_What is needed_. Using the listing that follows, filter out every line lacking the string "will" and return the rest.

_Available data_.
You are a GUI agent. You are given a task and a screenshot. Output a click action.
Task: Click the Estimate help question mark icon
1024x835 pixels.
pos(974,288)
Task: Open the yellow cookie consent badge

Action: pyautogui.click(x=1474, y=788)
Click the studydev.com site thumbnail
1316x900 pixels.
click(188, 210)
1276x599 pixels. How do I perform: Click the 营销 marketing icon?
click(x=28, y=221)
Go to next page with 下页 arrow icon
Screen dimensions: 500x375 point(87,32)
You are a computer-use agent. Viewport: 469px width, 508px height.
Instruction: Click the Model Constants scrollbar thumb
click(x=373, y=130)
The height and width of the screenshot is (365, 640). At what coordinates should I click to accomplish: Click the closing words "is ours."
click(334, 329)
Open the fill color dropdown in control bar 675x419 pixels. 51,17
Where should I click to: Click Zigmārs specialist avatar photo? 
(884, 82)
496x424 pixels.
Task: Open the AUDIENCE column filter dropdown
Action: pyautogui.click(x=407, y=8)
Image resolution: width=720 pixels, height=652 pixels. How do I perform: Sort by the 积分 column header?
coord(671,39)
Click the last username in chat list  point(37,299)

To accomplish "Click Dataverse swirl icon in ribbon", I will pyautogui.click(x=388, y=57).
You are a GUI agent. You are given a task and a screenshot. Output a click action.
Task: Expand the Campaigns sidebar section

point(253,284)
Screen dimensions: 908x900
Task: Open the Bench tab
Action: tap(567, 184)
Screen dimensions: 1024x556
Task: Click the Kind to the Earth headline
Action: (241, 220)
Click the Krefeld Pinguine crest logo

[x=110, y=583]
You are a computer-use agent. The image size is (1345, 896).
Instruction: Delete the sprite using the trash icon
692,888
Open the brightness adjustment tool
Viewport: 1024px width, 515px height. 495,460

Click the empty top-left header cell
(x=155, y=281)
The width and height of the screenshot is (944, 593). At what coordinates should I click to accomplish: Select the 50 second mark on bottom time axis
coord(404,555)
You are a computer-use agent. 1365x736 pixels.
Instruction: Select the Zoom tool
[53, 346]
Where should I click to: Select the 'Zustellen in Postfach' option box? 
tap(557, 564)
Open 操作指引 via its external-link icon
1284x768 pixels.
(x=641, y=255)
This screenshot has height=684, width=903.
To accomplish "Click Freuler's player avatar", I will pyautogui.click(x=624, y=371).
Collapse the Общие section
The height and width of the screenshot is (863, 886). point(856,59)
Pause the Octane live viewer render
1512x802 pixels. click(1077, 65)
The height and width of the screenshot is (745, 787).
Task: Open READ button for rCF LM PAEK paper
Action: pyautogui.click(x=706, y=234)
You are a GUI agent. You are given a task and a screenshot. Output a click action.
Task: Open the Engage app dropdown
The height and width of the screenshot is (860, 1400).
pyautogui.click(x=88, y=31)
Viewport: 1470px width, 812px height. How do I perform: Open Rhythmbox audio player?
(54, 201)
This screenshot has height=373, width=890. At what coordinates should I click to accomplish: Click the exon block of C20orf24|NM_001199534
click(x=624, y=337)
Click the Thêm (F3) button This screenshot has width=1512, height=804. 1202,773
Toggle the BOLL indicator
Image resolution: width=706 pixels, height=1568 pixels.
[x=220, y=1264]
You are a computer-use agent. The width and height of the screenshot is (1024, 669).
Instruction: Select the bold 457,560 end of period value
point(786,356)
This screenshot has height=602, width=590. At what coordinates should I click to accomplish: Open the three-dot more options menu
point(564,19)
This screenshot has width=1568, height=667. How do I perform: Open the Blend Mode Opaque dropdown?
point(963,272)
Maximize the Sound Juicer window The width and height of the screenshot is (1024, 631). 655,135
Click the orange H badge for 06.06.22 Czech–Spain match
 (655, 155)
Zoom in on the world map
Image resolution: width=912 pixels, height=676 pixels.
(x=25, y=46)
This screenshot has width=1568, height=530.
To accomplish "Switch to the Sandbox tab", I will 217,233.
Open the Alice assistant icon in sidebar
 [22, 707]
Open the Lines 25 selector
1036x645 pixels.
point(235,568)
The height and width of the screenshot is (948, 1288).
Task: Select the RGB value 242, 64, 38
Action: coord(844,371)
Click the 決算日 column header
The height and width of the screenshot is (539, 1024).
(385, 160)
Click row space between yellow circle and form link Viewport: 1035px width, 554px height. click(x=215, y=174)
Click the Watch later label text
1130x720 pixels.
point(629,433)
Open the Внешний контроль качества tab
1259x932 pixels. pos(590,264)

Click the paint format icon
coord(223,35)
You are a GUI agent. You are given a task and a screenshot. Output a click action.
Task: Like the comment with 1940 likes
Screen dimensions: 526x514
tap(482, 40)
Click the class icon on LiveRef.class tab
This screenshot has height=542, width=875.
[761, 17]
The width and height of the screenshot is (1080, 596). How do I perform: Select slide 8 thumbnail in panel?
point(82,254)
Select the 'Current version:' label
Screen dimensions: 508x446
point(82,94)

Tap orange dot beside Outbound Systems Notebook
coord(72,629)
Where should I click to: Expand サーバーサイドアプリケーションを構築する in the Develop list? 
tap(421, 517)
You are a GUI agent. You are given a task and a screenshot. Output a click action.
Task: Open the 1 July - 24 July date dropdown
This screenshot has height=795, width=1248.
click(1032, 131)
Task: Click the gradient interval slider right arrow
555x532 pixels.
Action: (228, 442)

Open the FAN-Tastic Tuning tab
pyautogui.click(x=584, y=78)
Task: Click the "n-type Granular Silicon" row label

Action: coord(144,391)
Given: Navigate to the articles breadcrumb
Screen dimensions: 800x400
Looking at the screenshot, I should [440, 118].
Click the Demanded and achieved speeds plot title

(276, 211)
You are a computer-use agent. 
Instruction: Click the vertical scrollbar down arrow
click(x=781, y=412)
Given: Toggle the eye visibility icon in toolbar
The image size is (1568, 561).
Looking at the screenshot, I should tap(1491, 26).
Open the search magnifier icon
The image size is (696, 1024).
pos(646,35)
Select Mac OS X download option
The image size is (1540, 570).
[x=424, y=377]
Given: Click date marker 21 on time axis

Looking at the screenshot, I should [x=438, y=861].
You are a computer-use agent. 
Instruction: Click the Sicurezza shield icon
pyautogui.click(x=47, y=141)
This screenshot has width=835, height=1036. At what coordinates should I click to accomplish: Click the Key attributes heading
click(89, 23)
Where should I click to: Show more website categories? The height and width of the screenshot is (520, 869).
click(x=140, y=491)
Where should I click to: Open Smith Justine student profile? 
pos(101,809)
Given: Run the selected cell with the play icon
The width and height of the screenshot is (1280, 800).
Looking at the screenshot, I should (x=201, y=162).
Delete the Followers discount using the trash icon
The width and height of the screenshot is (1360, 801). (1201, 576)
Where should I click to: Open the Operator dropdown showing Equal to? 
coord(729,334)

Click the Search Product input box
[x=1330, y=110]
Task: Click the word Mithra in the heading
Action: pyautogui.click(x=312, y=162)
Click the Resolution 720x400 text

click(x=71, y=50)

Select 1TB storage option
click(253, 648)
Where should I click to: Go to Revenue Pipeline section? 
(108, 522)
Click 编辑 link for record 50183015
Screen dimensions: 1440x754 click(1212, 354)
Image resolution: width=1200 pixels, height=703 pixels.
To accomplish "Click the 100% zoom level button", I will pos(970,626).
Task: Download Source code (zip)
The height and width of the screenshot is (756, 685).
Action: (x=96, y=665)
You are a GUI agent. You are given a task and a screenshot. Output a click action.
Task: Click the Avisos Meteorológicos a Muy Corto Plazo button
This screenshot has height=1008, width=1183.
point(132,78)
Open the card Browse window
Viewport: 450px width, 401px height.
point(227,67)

_Task result_.
To accomplish "Click Dataverse swirl icon in ribbon", I will pyautogui.click(x=388, y=57).
To accomplish "Click Freuler's player avatar", I will pyautogui.click(x=624, y=371).
To accomplish "Switch to the Sandbox tab", I will 217,233.
To accomplish "Click the 100% zoom level button", I will pos(970,626).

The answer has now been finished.